[Collected data]
# # # # #

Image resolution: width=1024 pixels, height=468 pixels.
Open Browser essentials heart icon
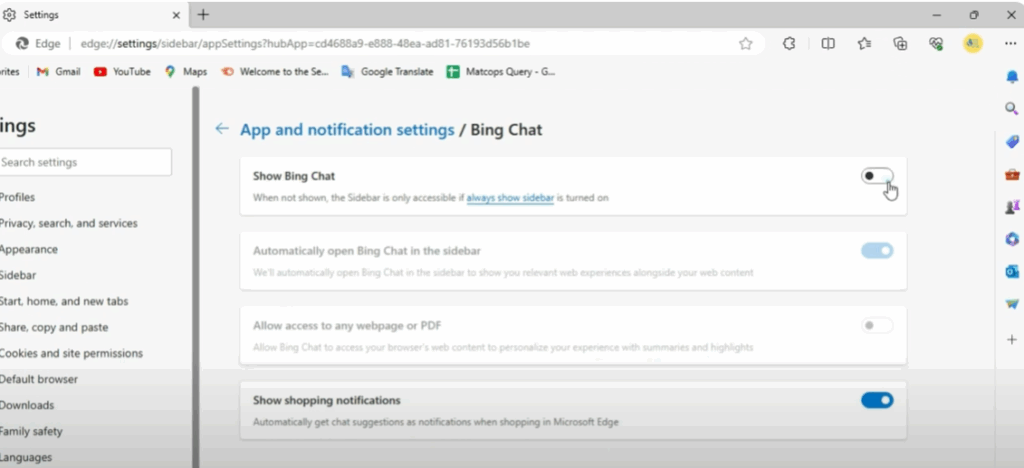click(x=936, y=44)

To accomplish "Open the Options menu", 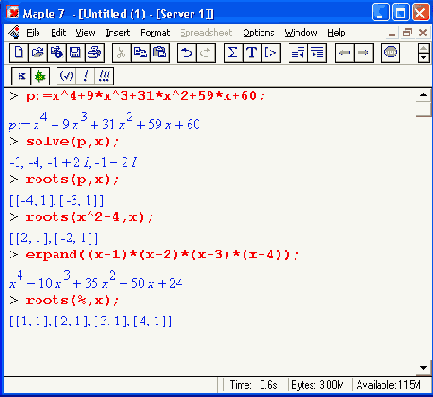I will (258, 33).
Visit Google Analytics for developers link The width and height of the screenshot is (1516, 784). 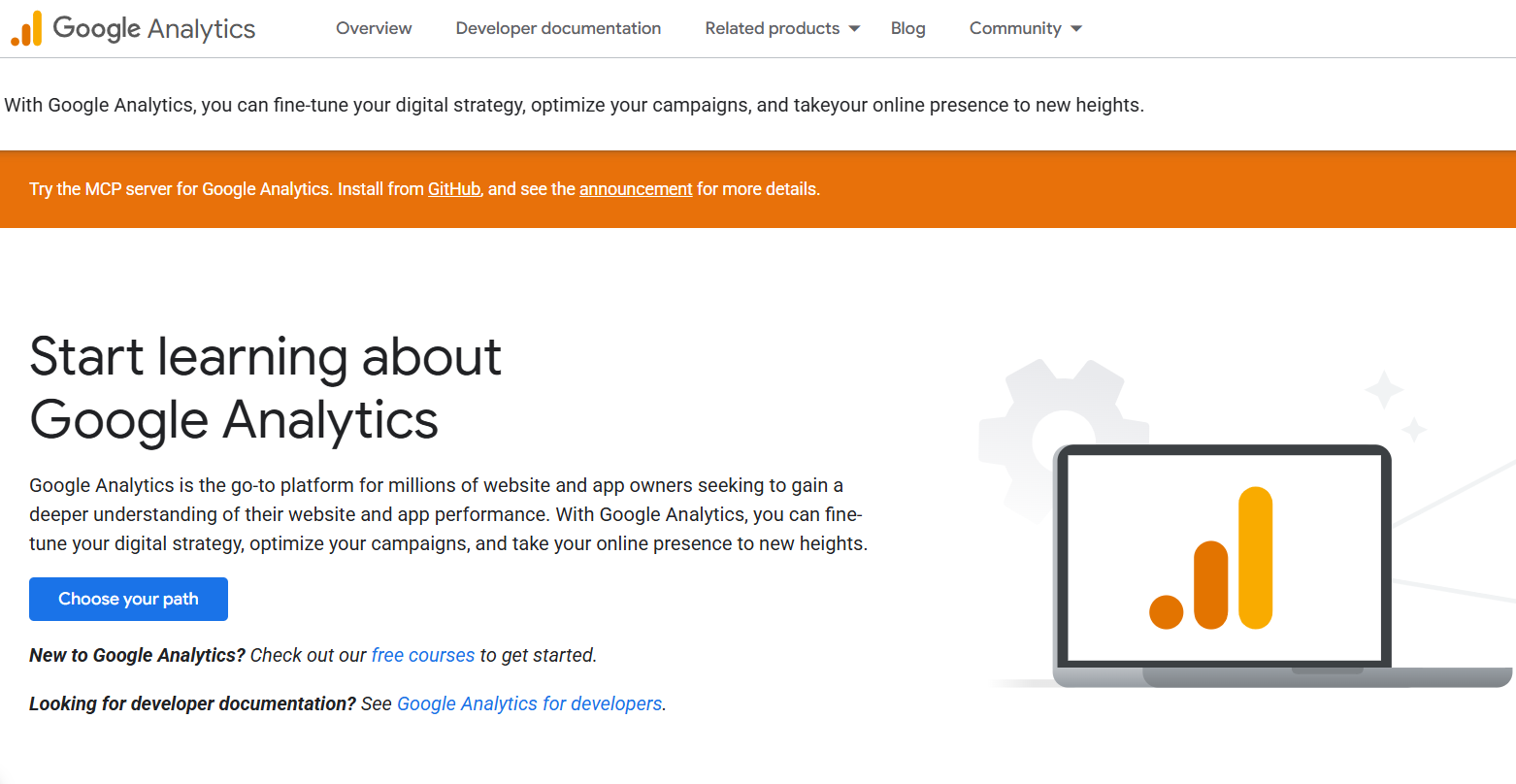pyautogui.click(x=530, y=703)
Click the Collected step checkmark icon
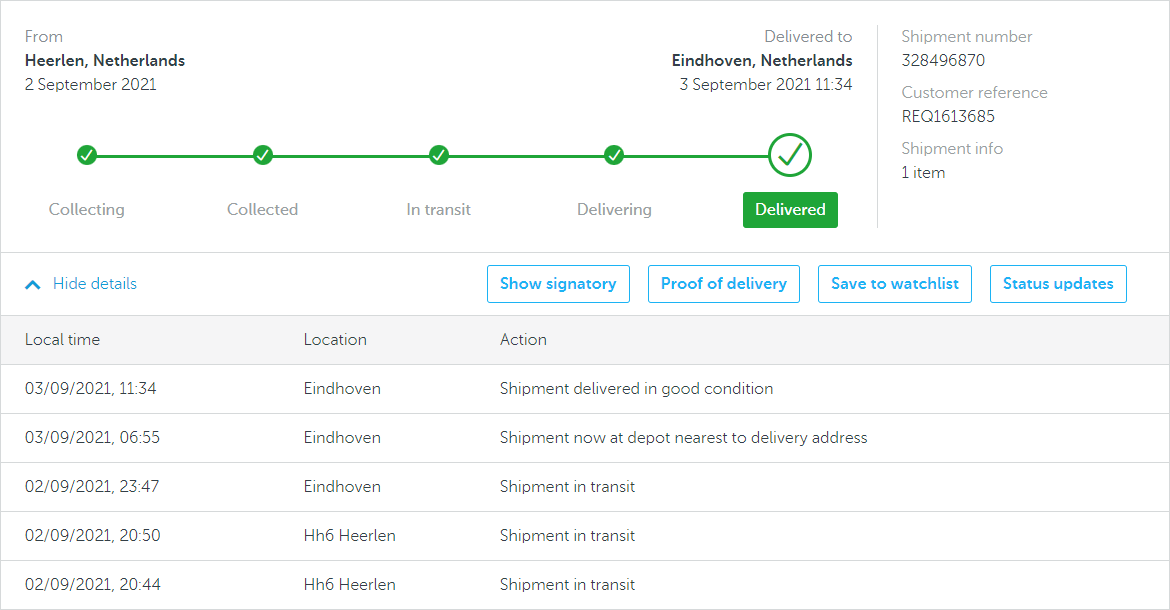 point(263,155)
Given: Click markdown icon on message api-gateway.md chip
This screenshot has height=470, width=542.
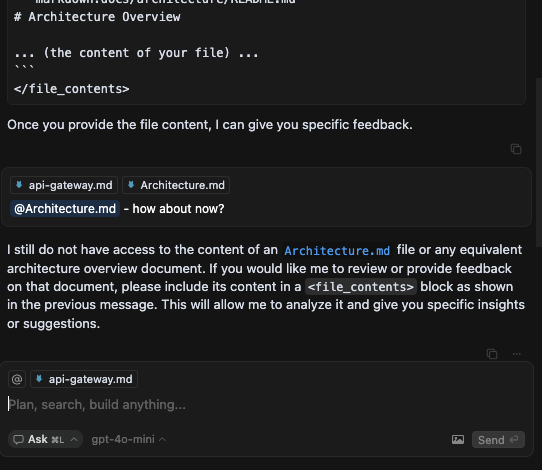Looking at the screenshot, I should (19, 185).
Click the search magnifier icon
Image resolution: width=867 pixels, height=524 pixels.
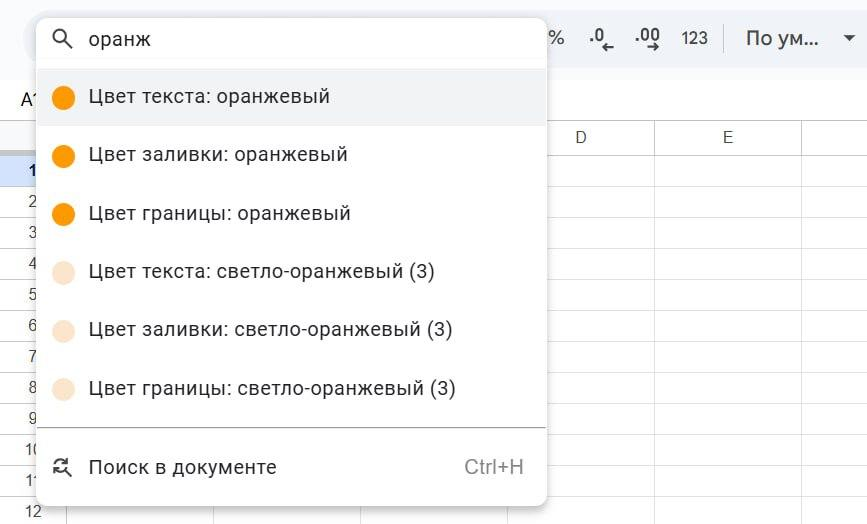63,39

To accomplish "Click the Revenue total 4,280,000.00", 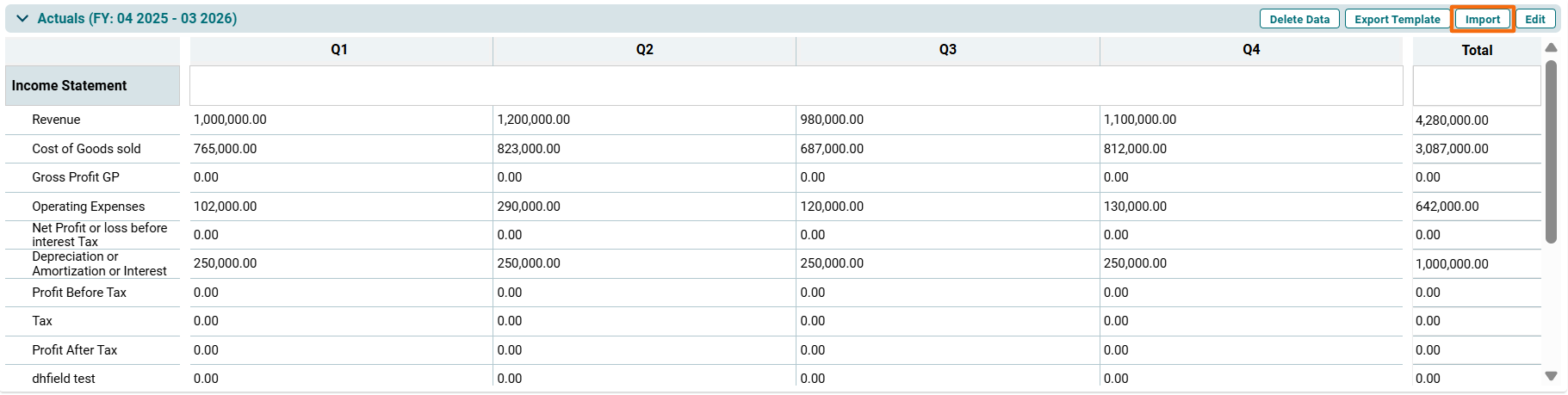I will click(x=1452, y=120).
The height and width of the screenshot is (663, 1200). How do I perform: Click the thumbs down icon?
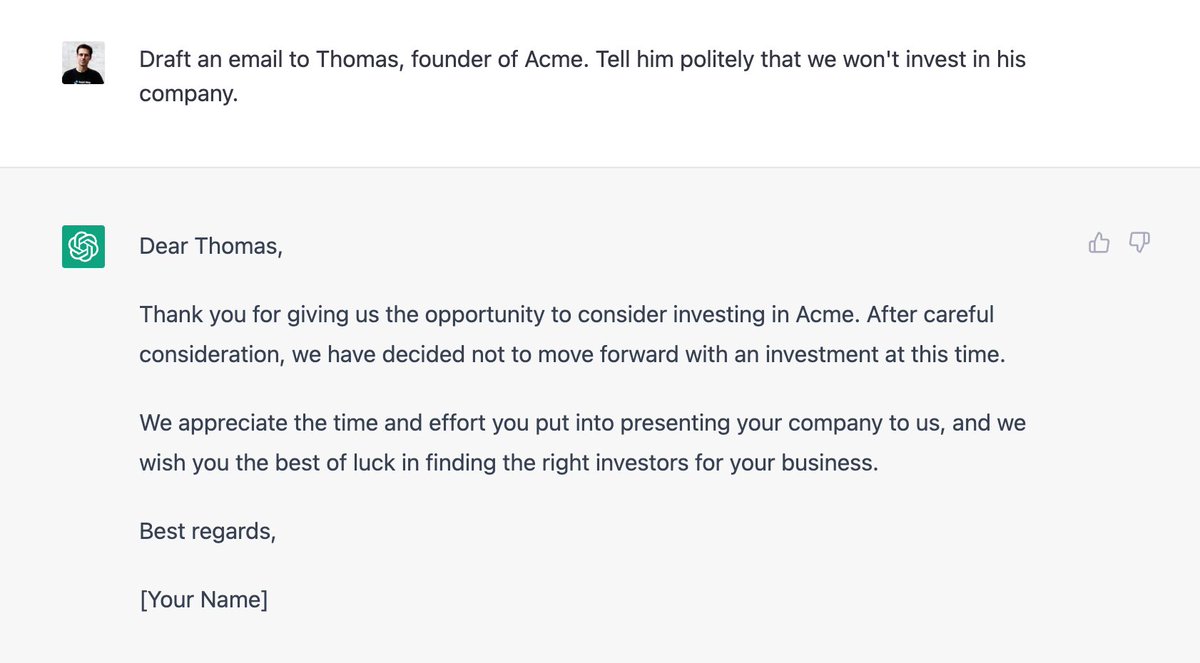tap(1139, 243)
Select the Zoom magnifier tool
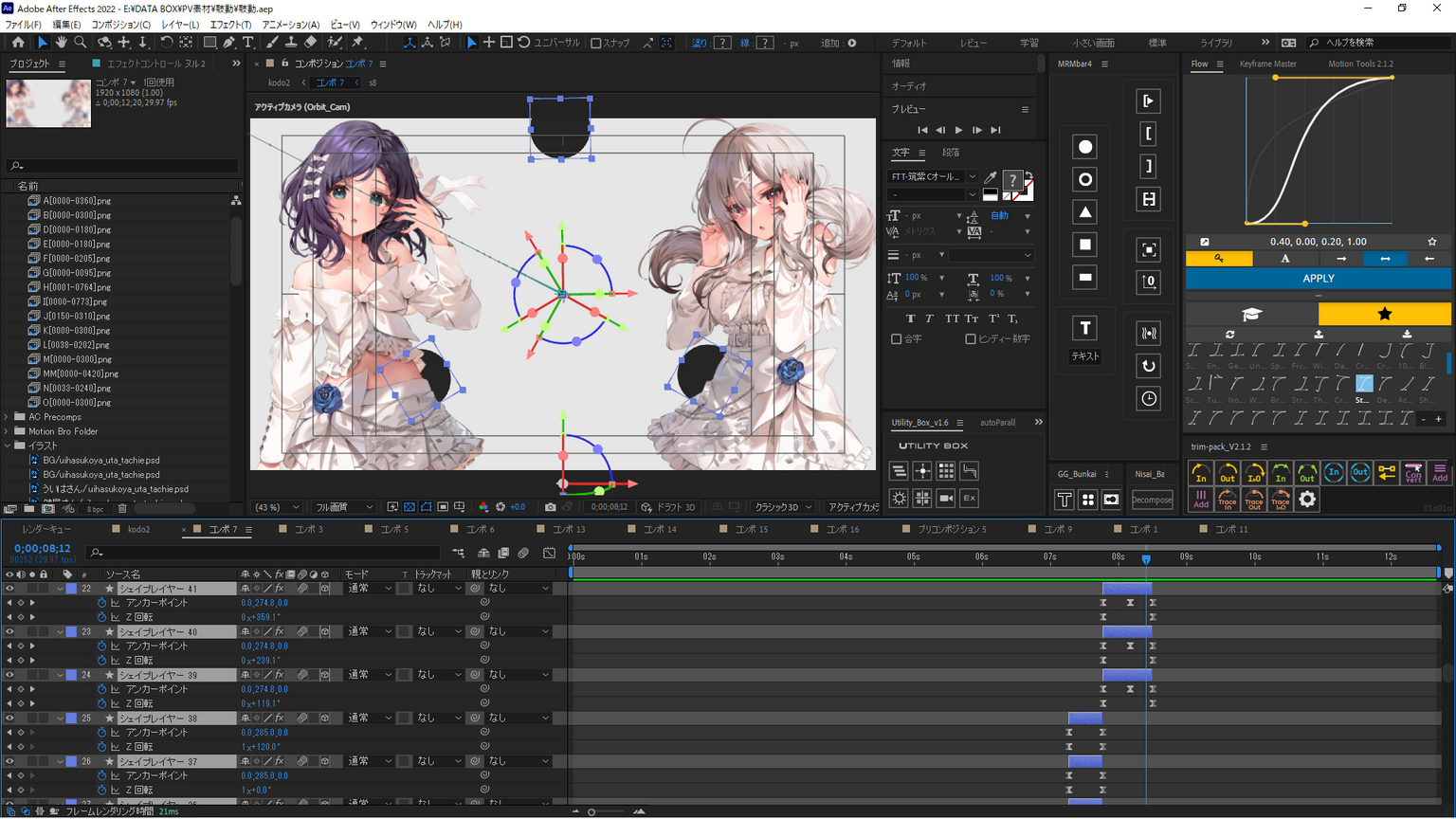Viewport: 1456px width, 819px height. click(x=81, y=43)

# # # # #

WHAT THE TASK REQUIRES | Take the line containing "The height and" and all lines after it to the end of the data above, and reproduce them exactly, leaving out pictures. Nothing else belongs in the copy.

RESPONSE |
The height and width of the screenshot is (663, 1200). How do I perform: Click the thumbs down icon?
tap(1139, 243)
Select the Zoom magnifier tool
Viewport: 1456px width, 819px height. click(x=81, y=43)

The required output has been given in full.